Leidse Vertaling 1912/1994 | Book List

Navigation


 

Job 20

1 Sofar van Naama antwoordde en zeide:

2 Juist daarom geven mij mijn overpeinzingen bescheid, en omdat het in mij stormt.

3 Ik hoor een tuchtrede vol smaad tegen mij maar een geest uit mijn inzicht antwoordt mij.

4 Weet gij dit uit den ouden tijd? van dat de mens op aarde geplaatst is?

5 Neen, want het juichen der bozen duurt kort, en de vreugde des goddelozen slechts een ogenblik.

6 Al verheft zich zijn grootheid hemelhoog, en raakt zijn hoofd aan de wolken,

7 als zijn eigen uitwerpselen, zo gaat hij voorgoed te gronde, die hem gezien hebben zeggen: Waar is hij?

8 als een droom vliegt hij weg, spoorloos, hij verdwijnt als een nachtgezicht.

9 Het oog dat hem bespeurde ziet hem niet meer, en zijn woonplaats aanschouwt hem niet weder.

10 Zijn zonen moeten de gunst van behoeftigen zoeken, en met eigen hand moet hij zijn vermogen weer weggeven.

11 Al zijn zijn beenderen vol jeugdige kracht, deze legt zich met hem op het stof.
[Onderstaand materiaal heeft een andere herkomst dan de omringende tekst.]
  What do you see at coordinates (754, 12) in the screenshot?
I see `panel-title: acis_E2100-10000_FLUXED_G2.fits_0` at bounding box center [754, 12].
12 Hoe zoet ook het boze in zijn mond is, hoe hij het ook verbergt onder zijn tong,

13 het spaart en niet wil laten varen, het tegen zijn gehemelte terughoudt,

14 toch wordt zijn spijs in zijn ingewanden iets anders, adderengal in zijn binnenste.

15 Hij zwolg schatten in en moet die weder uitspuwen, God drijft ze uit zijn buik;

16 adderengif moet hij inzuigen, een slangentong zal hem doden.

17 Hij mag zich niet verlustigen in beken, in vlietende stromen van honing en room;

18 het met moeite verworvene geeft hij terug, zonder het door te slikken, als goed voor ruiling bestemd, zonder er genot van te hebben.

19 Want behoeftigen sloeg hij neer en liet hij aan hun lot over, een huis roofde hij--maar hij bouwt het niet op;

20 want daar zijn begeerte nooit voldaan was, ontkomt hij niet met hetgeen hem lief is;

21 daar niets ontging aan zijn vraatzucht, heeft zijn geluk geen bestand.

22 In de volheid van zijn overvloed wordt het hem bang, het onheil treft hem met alle macht.

23 Opdat hij zijn buik er mee vulle, laat God op hem zijn blakenden toorn los en doet over hem smarten regenen.

24 Hij zal voor de ijzeren wapenrusting vluchten, de bronzen boog zal hem doorboren.

25 Hij trekt den pijl uit zijn rug, en de schicht gaat uit zijn gal; doodsschrik komt over hem.

26 Volslagen duisternis is bewaard voor hetgeen hij gespaard heeft, hemzelven verteert een vuur, dat niet aangeblazen is; kwalijk vergaat het den overgeblevene in zijn tent.

27 De hemelen openbaren zijn schuld, en de aarde staat tegen hem op.

28 Weggevoerd wordt de opbrengst van zijn huis, weggespoeld op den dag van Gods toorn.

29 Dit is des bozen lot van Gods wege, dit het hem van de godheid toegewezen deel.